A few years ago our mother started to forget some words. My sister, who called her almost every day, noticed that she forgot the word for “coriander” which, as a great cook, she used to know very well. It annoyed me that she used the American “cilantro” which she picked up from the time we lived in LA. My father was American-Iranian and my mother is British but she would always shock Iranian people when she, a diminutive blue-eyed Brit, started speaking flawless Farsi with no accent at all. In Persian cooking, coriander is the bedrock of many dishes, and my mother’s Persian dishes were second to none. I have tried to cook one of my favourites, Ghormeh Sabzi, many times but it can never compare to my mother’s. The first step in cooking the dish is to chop the herbs: coriander, parsley, leeks and dill. This intoxicating smell would fill her kitchen. Ghormeh Sabzi is to me what madeleines were to Proust, a trigger for happy memories of childhood which she and I shared. If the word was lost then how long would it be until the memory of the dish, and her past and ultimately my name would slip beyond her grasp?
As her condition deteriorated my sister and I realised that we would need to take over her medical and financial affairs. At first, this was just making sure that bills were paid on time and that she remembered to take her medication. Although the process is legal and rather clinical, the emotional impact can be difficult. Handing over control is never easy even if it’s in your best interests. King Lear had a bad time of it, and so have some members of the EU. Although we were expecting drama our mother was very sanguine and rational. I was the banker so she gave me control of her financial affairs called “Lasting Power of Attorney for Financial Decisions”, and my sister and I share “LPA for health and care decisions”. The Age UK website has useful information on what those terms mean.
The process of getting LPA was expensive but painless. We chose to use a solicitor, Lara, to guide us through the process, but you can do it yourself. The cost for the solicitor’s help was a little over a thousand pounds, which surprised me. But as a yardstick co-op legal services charge £270 for each LPA. On top of that, you pay the actual application fee with the Office of the Public Guardian which is £110 per person per LPA. We had three (financial and health for me, health for my sister) so this came to £330. If the donor (i.e. our mother in our case) has an income below £12,000 or receives certain benefits the application fee can be reduced or waived altogether according to the Office of the Public Guardian. The solicitor has to ensure that the person granting LPA (a) has the mental capacity to do so and (b) has not been put under any pressure. This meant leaving the room while Lara and our mother talked to one another. Lara did a great job and made the process painless. She struck just the right balance between being professional but sympathetic which is helpful when you are taking steps on a path that nobody wants to travel.
While the LPA was easy and expensive, the process of getting mother’s bank to give me access to her bank account was free but time-consuming. I don’t have a bank account with the same bank, so they required lots of identification documents and visits to a branch close to where I worked. I haven’t been in a bank branch for years and this reminded me why. It took weeks for the bank to process the application, but eventually we set up phone banking and I could check our mother’s balances and set up payments as if it were my own account. Setting up internet banking proved more of a logistical challenge because, despite being with the bank for over forty years, they insisted on her providing new identification documents. This involved yet more branch visits and, while they were helpful, I really didn’t want to discuss my mother’s dementia with an ever-widening circle of strangers.
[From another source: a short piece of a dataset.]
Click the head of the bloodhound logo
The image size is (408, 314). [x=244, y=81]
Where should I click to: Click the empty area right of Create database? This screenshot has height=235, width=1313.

And here Lara came to the rescue as we needed a notarized copy of my financial LPA which we had to deliver to her branch in Malvern, and Lara produced this for us very quickly.
After the LPA came the time when, after a stroke, we realised that mother was no longer financially competent. At this stage, the financial LPA has to write a letter to the bank formally stating that this is the case. From now on she will not deal with her own financial affairs at all.
For others facing the same situation I’d say the following:
- Be prepared for the costs of getting Lasting Power of Attorney.
- Consider whether you need a solicitor: if you do it yourself you will only pay the registration costs (see MoneySavingExpert’s useful article about it here).
- Do the LPA as soon as possible after the diagnosis of dementia, painful though this may be. It’s easy to put it off, but ultimately this will make things easier and you have to do this before the donor loses mental capacity.
- Face it as a family. My sister and I have laughed and cried through the whole journey together, and it’s made me appreciate just how amazingly selfless she is. Though we would not choose this ending it has brought us closer together.
It has been very difficult seeing someone I love unravel. Losing a parent is a loss of shared memories. When a parent dies the loss is sudden, with dementia it’s drawn out over years. But every time I smell coriander it evokes memories of being four years old, in a kitchen in Tehran next to my mother, excited that we were having Ghormeh Sabzi for supper. I’ll remember for both of us.